Laura, nas suas botas pretas até ao joelho e vestido azul escuro curto, vagueava pelas ruas lisboetas mais movimentadas àquela hora avançada da noite, de cabelos ao vento e gabardina esvoaçante. Subindo a calçada, sentia os músculos a latejar devido a ter passado a noite a andar de um lado para o outro, sem destino, apenas à procura de... Nem ela sabia bem o que ansiava encontrar. Apenas se sentia perdida, desolada, sozinha. Sentia o olhar das pessoas, dos turistas, dos jovens universitários que passavam por ela e a assobiavam, gabando o seu porte feminino, a sua silhueta perfeita, o seu longo cabelo ruivo encaracolado, os olhos de um azul-água vivo, a cara de contornos que favoreceriam qualquer uma. Mas Laura não fazia caso dos piropos nem dos assobios. Queria apenas desaparecer... Evaporar no ar frio da noite, como o fumo do cigarro que fumava desde que começara a subir a avenida.

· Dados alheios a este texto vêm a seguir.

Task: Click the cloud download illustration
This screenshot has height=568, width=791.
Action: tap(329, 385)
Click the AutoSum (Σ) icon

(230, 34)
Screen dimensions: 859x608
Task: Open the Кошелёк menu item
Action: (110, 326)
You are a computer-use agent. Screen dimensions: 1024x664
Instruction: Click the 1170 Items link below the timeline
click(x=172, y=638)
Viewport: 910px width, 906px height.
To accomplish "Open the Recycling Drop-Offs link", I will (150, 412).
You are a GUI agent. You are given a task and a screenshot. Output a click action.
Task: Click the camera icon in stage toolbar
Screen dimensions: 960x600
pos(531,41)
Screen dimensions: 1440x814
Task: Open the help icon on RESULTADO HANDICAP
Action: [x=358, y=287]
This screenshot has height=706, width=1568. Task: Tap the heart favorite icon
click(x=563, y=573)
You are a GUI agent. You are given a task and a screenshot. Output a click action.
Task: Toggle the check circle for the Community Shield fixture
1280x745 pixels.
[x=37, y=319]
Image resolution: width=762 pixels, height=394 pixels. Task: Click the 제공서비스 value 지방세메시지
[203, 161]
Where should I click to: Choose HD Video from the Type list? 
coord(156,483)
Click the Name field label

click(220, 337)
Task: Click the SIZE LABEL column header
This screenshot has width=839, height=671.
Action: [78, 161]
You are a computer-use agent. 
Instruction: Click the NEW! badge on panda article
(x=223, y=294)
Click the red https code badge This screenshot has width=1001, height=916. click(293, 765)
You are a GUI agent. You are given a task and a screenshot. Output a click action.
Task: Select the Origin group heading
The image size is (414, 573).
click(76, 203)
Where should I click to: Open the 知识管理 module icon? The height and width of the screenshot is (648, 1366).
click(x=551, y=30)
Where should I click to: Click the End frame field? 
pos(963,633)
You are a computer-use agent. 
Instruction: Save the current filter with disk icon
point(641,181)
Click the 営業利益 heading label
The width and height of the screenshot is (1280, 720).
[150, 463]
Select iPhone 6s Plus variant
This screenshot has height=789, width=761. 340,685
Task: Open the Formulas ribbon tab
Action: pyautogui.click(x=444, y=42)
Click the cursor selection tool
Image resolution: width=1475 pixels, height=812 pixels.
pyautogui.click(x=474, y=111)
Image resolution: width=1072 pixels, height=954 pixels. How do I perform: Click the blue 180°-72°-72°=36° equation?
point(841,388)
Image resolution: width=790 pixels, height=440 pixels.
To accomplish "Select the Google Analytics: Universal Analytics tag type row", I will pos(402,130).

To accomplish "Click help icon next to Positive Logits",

Com o cigarro no fim, atirou-o para a estrada pelo meio dos carros que passavam e virou para uma rua secundária. Estava no Bairro Alto que, àquela hora, estava a dar as últimas. Saltando de rua em rua, passou por um estrangeiro que a começou a seguir, e acelerou o passo. Os saltos não a ajudavam a caminhar rapidamente naquela calçada antiga, e por isso decidiu virar para uma rua sua conhecida e esconder-se num beco cuja entrada passava despercebida. Oculta nas sombras, viu o homem de cabelo muito loiro e olhos azuis passar rapidamente por ela sem sequer se aperceber da sua presença, e desaparecer na escuridão da cidade. Sentou-se no chão e abriu a mala. Com a seringa na mão, começou a rever a sua vida. O som dos gritos da sua mãe assaltou-lhe o pensamento, e tremeu de mágoa. Não fora desejada como filha, não fora amada como familiar, não fora querida como companheira. Órfã de pai desde que nascera, sentira sempre a ausência de uma presença masculina que a protegesse, que a orientasse, que a aconselhasse. Não sentia que tivesse feito alguma vez algo de útil por quem quer que fosse; sentia pelo contrário que a sua existência havia passado despercebida pelo mundo. Homens vis e cruéis haviam-se aproveitado da sua ingenuidade juvenil, e agora ali estava, como uma linda mulher de vinte e seis anos, sentada num beco, viciada em drogas pesadas, desesperada por encontrar uma porta de saída... Só queria ser feliz.